UE: Certificado europeo de vacunación no será pasaporte que garantice movilidad

Documento estará operativo este verano pero no será permanente ni definitivo. 

Los países de la Unión Europea (UE) alcanzaron este miércoles una posición común para iniciar las negociaciones con el Parlamento Europeo sobre el certificado de vacunación. En ese sentido, dieron a conocer que el documento podrá estar operativo este verano, pero que no será un pasaporte que garantice la movilidad. 

“En menos de un mes el Consejo ha alcanzado una posición común para las negociaciones con el Parlamento”, anunció la presidencia portuguesa de la UE, tras la reunión de los embajadores de los veintisiete ante las instituciones europeas mantenida esta mañana.
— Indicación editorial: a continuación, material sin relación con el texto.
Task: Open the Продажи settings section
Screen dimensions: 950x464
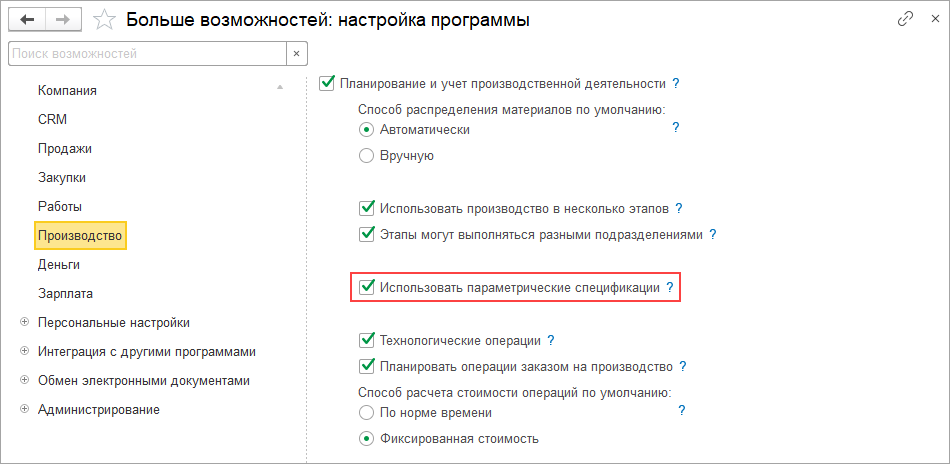Action: point(65,149)
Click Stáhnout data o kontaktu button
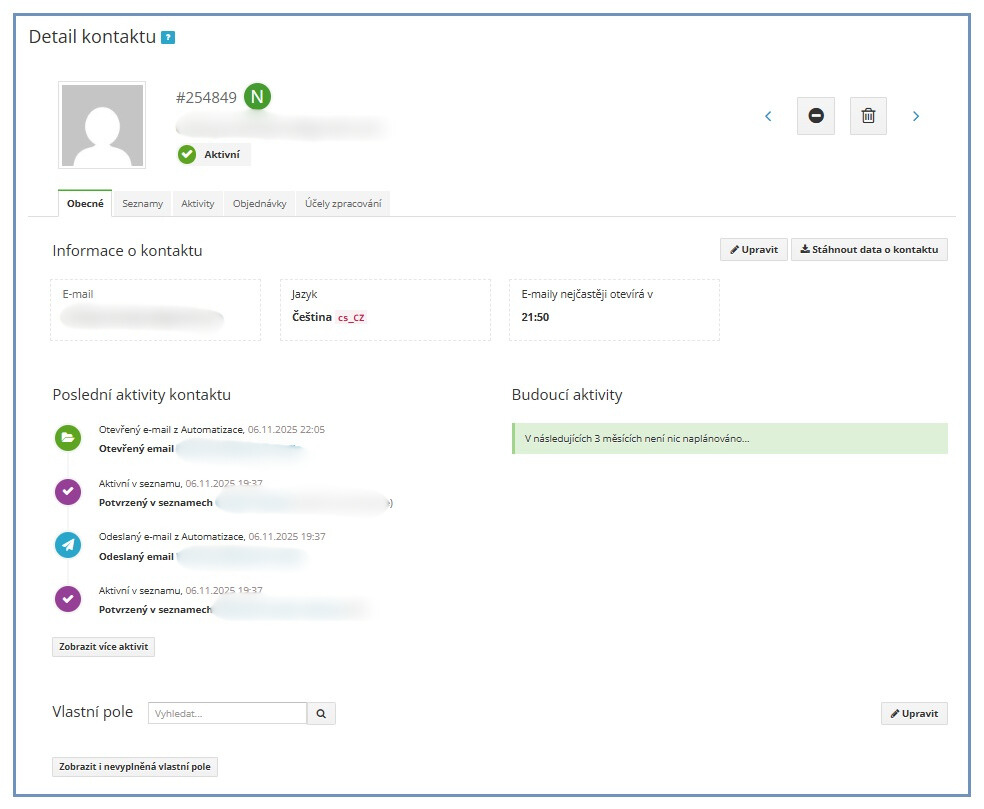 [x=869, y=249]
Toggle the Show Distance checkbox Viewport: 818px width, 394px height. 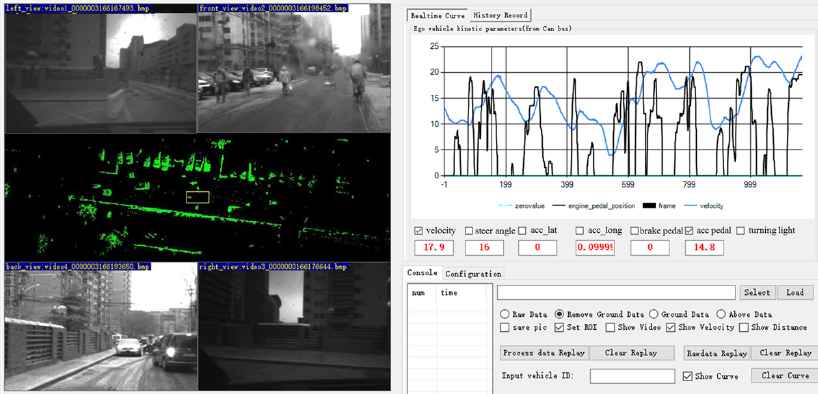(744, 327)

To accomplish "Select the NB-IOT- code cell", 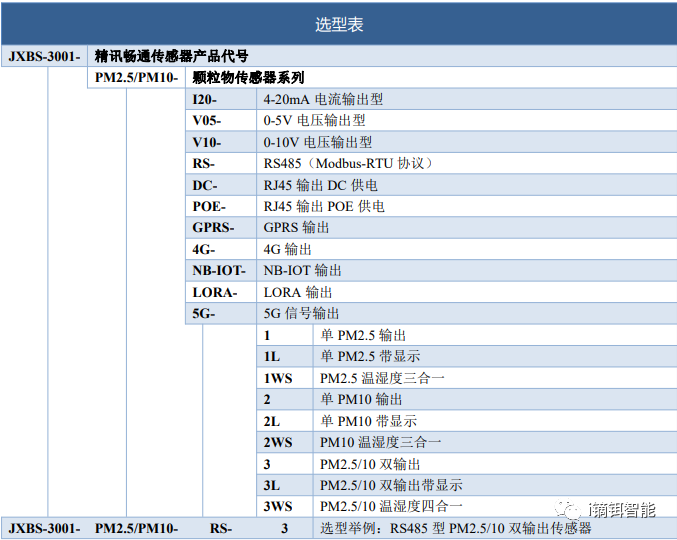I will (x=219, y=270).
Según lo informado por el diario El País, el certificado europeo de vacunación contra el COVID-19 que preparan las instituciones comunitarias, con el objetivo de que esté operativo para junio, no será un pasaporte sanitario que permita automáticamente que los ciudadanos recuperen la libertad de movimientos en el seno de la UE.

“Para enfatizar el principio de no discriminación, en particular hacia las personas no vacunadas, la parte operativa del reglamento principal establece explícitamente que la posesión de un ‘Certificado Verde Digital’ no es una condición previa para ejercer los derechos de libre circulación”, se lee en el texto aprobado por los Estados miembros de la comunidad europea. 

Se debe recordar que el certificado, según el texto provisional, será gratuito, en formato electrónico o en papel, estará disponible en inglés y en la lengua oficial del país que lo emita y tendrá “un período de aplicación de 12 meses, un informe de la Comisión a más tardar 3 meses antes de que finalice la aplicación del reglamento principal y una posible suspensión o prórroga mediante el procedimiento legislativo ordinario”.

El documento contendría información sobre si su portador ha recibido la vacuna contra el coronavirus, si ha generado anticuerpos tras pasar la enfermedad o si tiene una PCR reciente negativa, siendo este último uno de los criterios que muchos países han requerido a los viajeros en los últimos meses y recogería sólo las vacunas que reciban autorización de la Agencia Europea del Medicamento (EMA).

Igualmente, es importante remarcar que los Estados miembros pueden restringir por motivos sanitarios la movilidad de los ciudadanos, una de las cuatro libertades fundamentales de la UE, pero subraya que “cualquier medida que se adopte no debe extenderse más allá de lo estrictamente necesario para salvaguardar la salud pública”.

Cabe advertir que este documento es una herramienta, no una solución definitiva. Servirá para impulsar la recuperación de la confianza para transitar por las fronteras exteriores de la Unión y para que los Estados restablezcan (el espacio) Schengen con las garantías de una certificación homogénea. 

Sin embargo, no se debe descartar que existe una preocupación de la Eurocámara de que se respeten los derechos fundamentales de los europeos de “igualdad y no discriminación”. Por ello, pedirán que los datos usados en los certificados los almacene el país de origen, y no el de destino, que el documento solo sirva para viajes y que tenga fecha de caducidad hasta que la Organización Mundial de la Salud (OMS) dé por acabada la pandemia.